Nairne is a small township in the Adelaide Hills of South Australia. Nairne is about 7 km from Mount Barker, South Australia, in the federal Division of Mayo and in the state electoral district of Kavel. At the 2021 census, Nairne had a population of 5,082.

==History==
Nairne was founded by Matthew Smillie in 1839 and named for his wife's family.

In 1854 the District Council of Nairne was established to govern local affairs of the town and its surrounds extending past Callington to the east.

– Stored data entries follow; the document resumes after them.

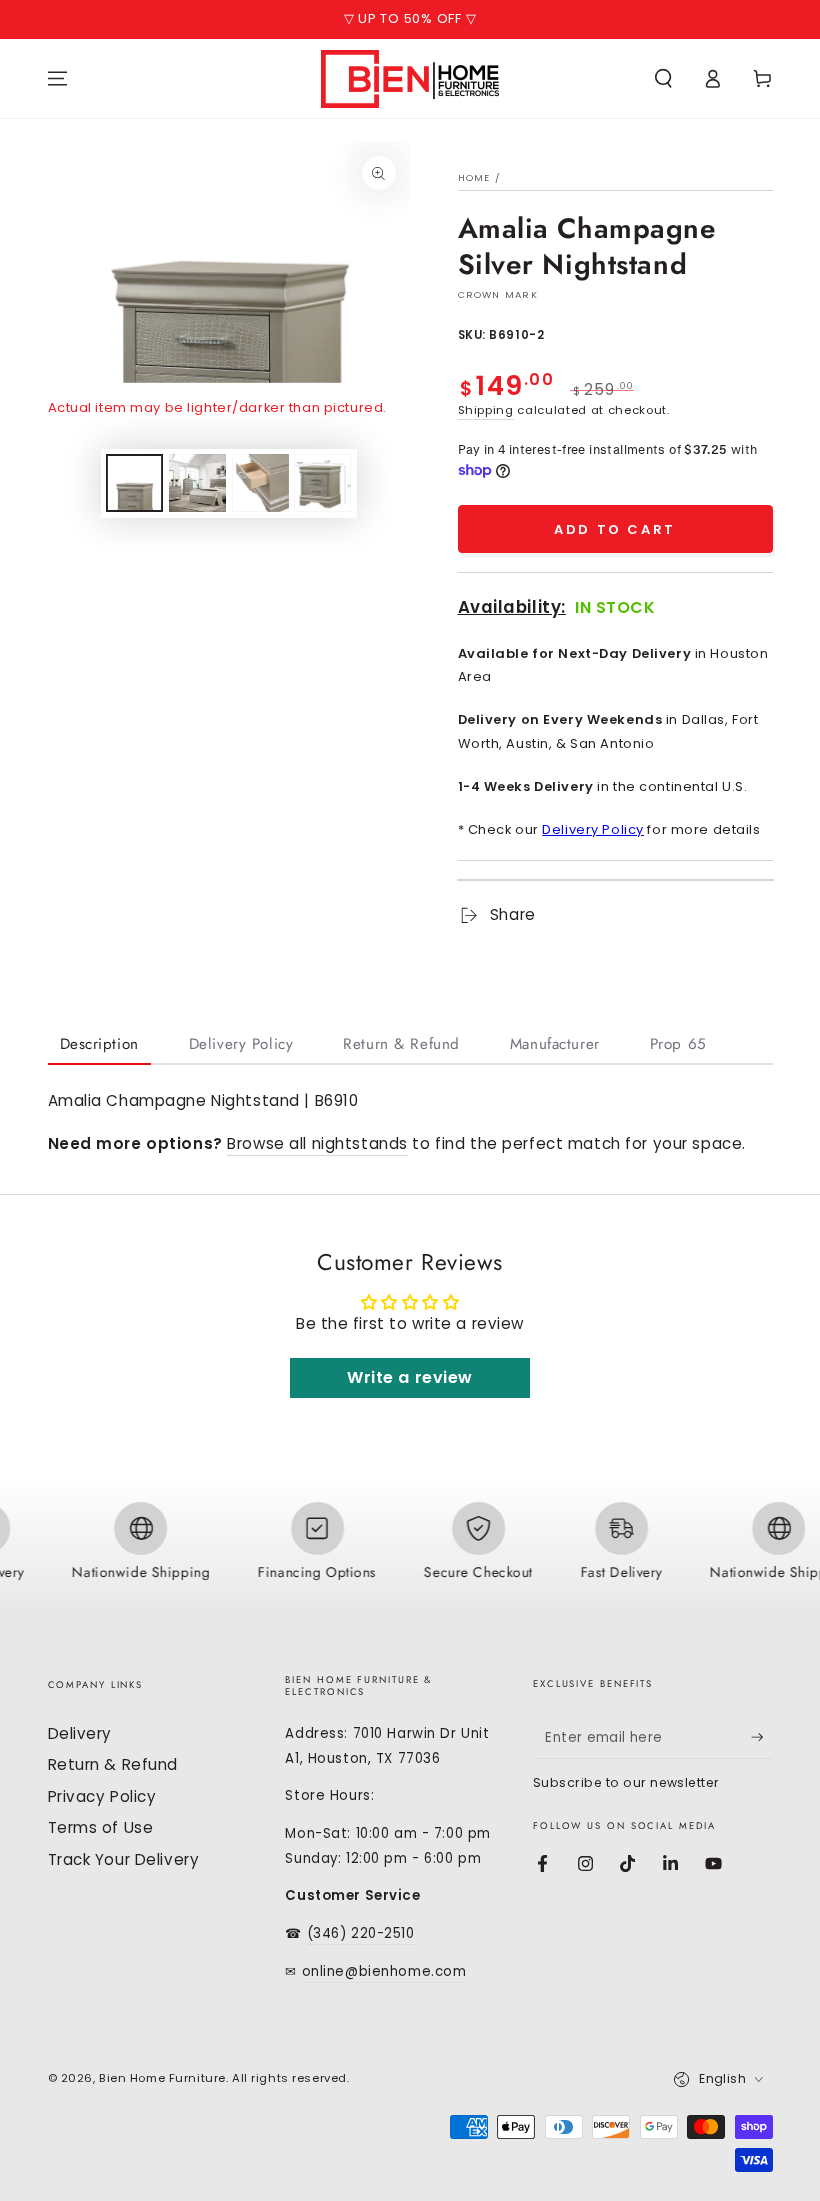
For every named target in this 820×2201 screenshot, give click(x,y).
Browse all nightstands (317, 1143)
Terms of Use (101, 1827)
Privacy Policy (102, 1796)
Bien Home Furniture (162, 2078)
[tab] (99, 1046)
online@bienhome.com (384, 1971)
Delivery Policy (593, 829)
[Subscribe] (762, 1738)
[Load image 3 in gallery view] (260, 483)
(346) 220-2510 (361, 1933)
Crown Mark (498, 294)
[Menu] (57, 79)
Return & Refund (113, 1764)
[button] (663, 79)
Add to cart (615, 529)
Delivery (80, 1733)
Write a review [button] (410, 1377)
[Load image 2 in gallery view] (197, 483)
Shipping (486, 410)
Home (474, 177)
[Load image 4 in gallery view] (322, 483)
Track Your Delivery (124, 1859)
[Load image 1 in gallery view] (134, 483)
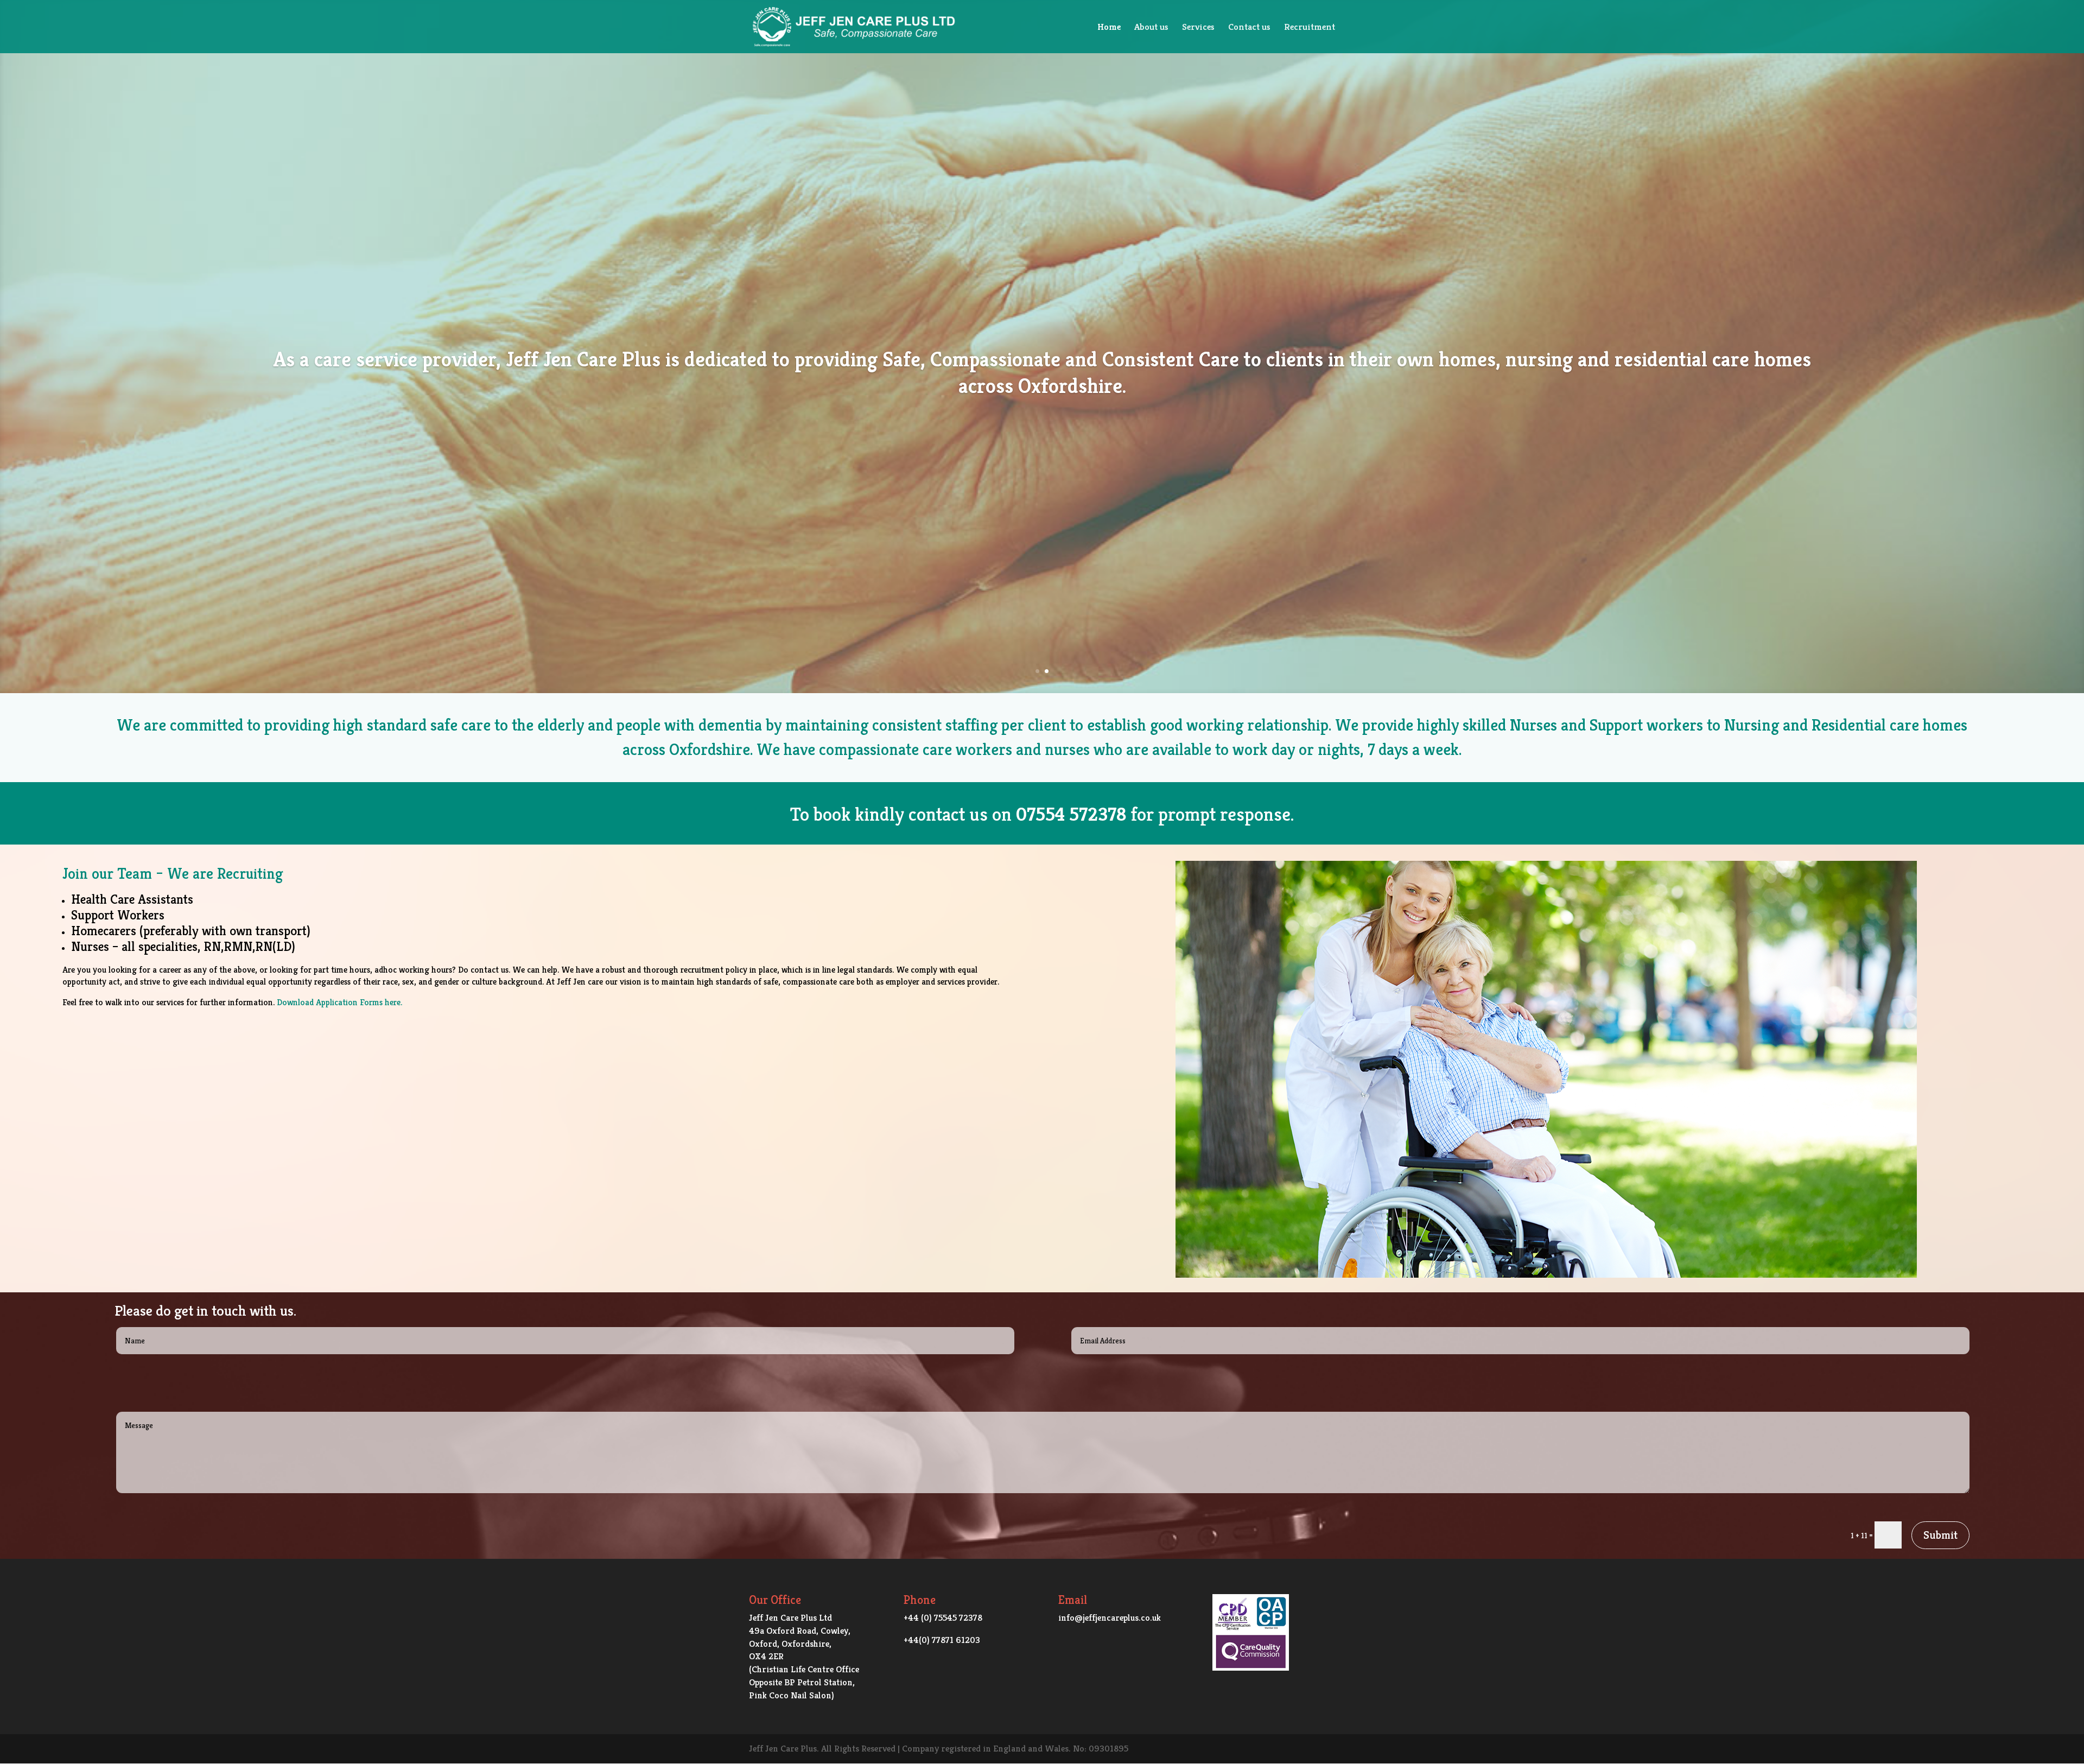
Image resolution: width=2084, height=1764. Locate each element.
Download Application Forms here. (339, 1002)
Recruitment (1309, 28)
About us (1151, 28)
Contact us (1249, 28)
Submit (1940, 1535)
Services (1198, 28)
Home (1109, 28)
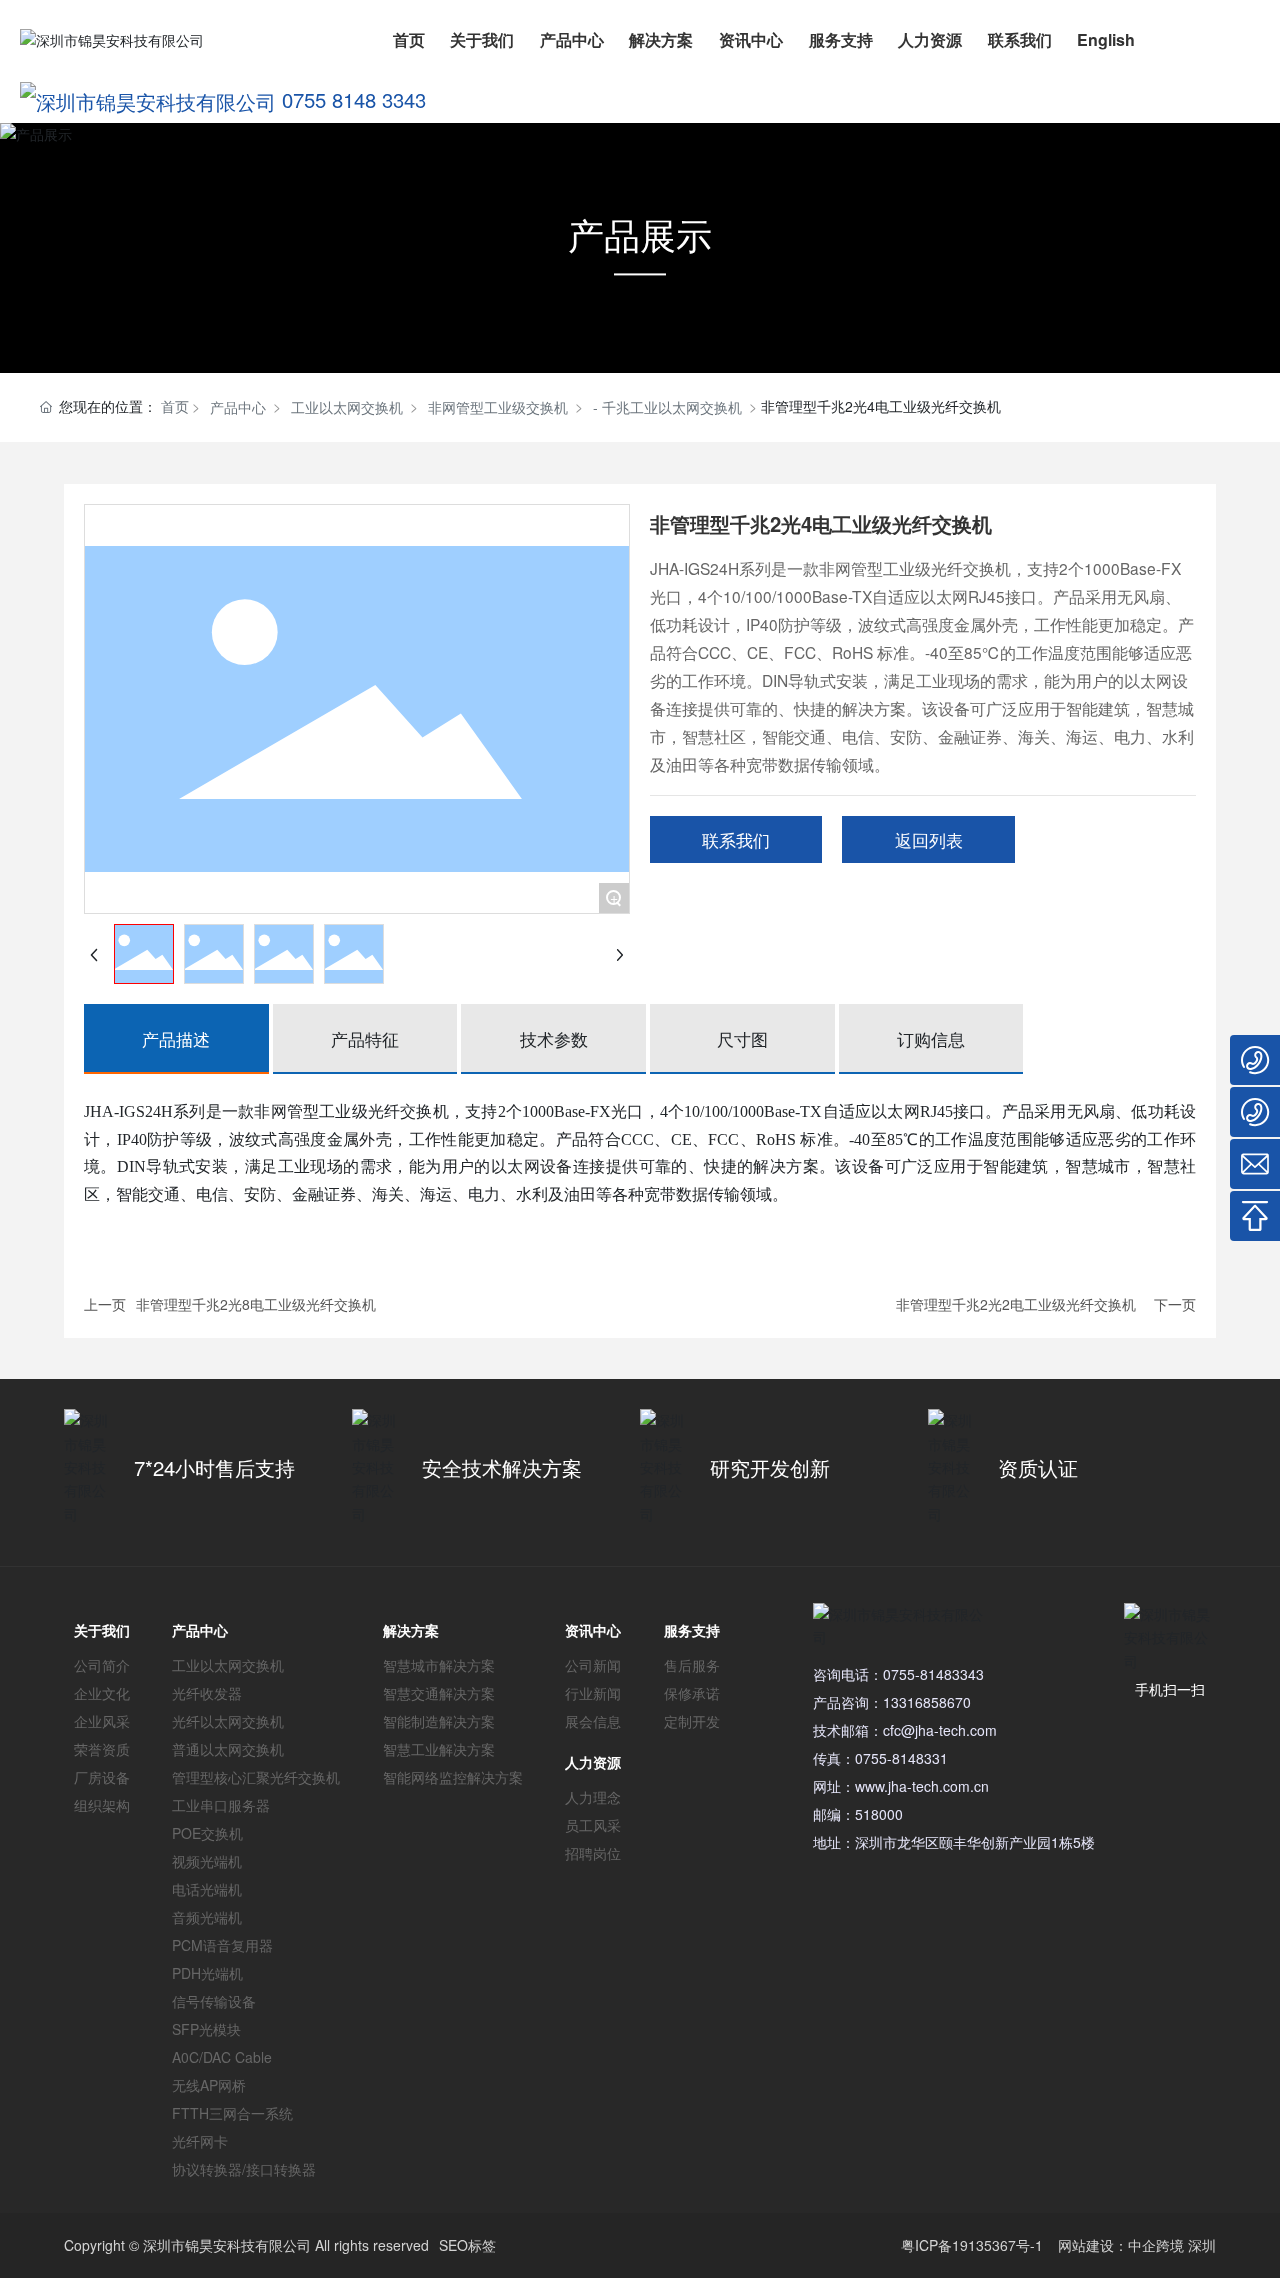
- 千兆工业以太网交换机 (667, 407)
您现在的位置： (124, 406)
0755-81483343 (933, 1674)
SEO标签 (467, 2245)
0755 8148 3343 (354, 99)
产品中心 (238, 407)
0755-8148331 (901, 1758)
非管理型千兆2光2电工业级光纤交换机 (1016, 1304)
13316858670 (927, 1702)
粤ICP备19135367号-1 (972, 2245)
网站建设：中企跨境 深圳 (1137, 2245)
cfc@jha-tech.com (940, 1730)
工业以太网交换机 (347, 407)
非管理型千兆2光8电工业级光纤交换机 (256, 1304)
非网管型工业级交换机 (498, 407)
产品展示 (640, 233)
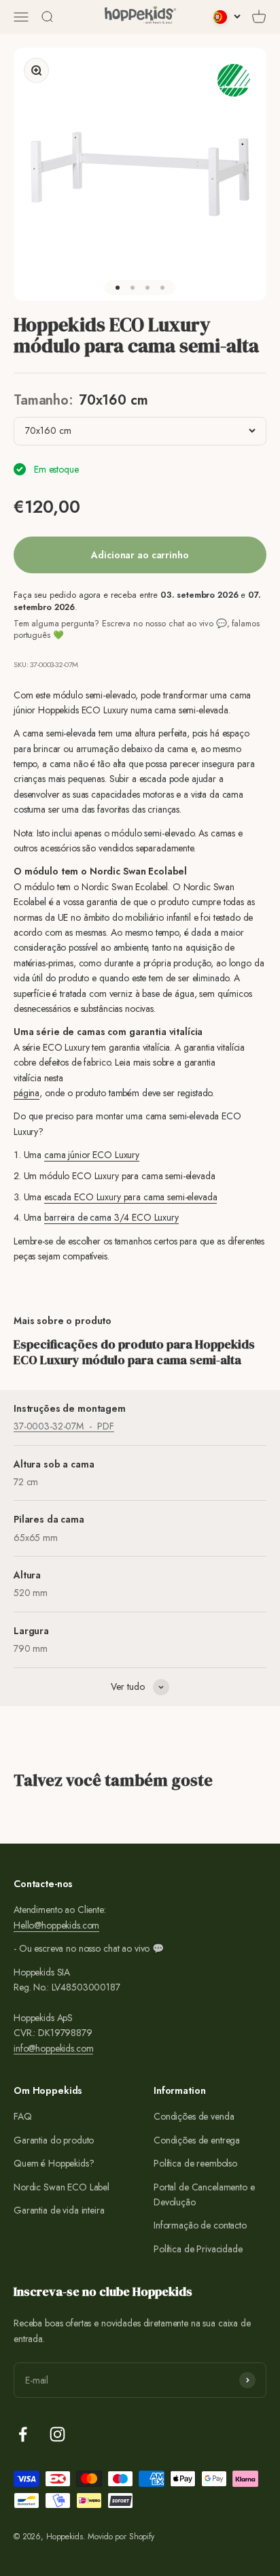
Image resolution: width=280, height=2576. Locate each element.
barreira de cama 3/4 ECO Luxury (111, 1217)
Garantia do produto (54, 2140)
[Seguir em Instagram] (57, 2434)
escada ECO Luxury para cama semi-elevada (130, 1197)
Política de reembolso (195, 2163)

Chapman's Bacon Factory was founded in Nairne in 1899 by the Chapman family and was closed in 2002 and has since been developed into a successful and thriving complex including a supermarket, post office and several variety shops.

In the late 1920s, the route of the Princes Highway, part of the main road route between Adelaide and Melbourne was changed to pass through Nairne, with road improvements from Mount Barker through Nairne to Kanmantoo. In turn, the route through Nairne became the Old Prince's Highway in the 1970s with the construction of the South Eastern Freeway.

In 2003, the main street was transformed for a section of the movie The Honourable Wally Norman, which was filmed using various areas of the Adelaide Hills, including Mount Barker, Nairne and Lobethal.

==Demographics==
Nairne has several shops on the main street, a school, and a church. It is about 7 km from the town of Mount Barker and about 5 km from Littlehampton. Nairne is home to Howard's Vineyard and Lot 100 which houses a gin distillery, brewery, winery and fruit juice manufacturing. Green Valley Strawberries is a popular local farm with a cafe and farm gate sales of seasonal fruit during summer.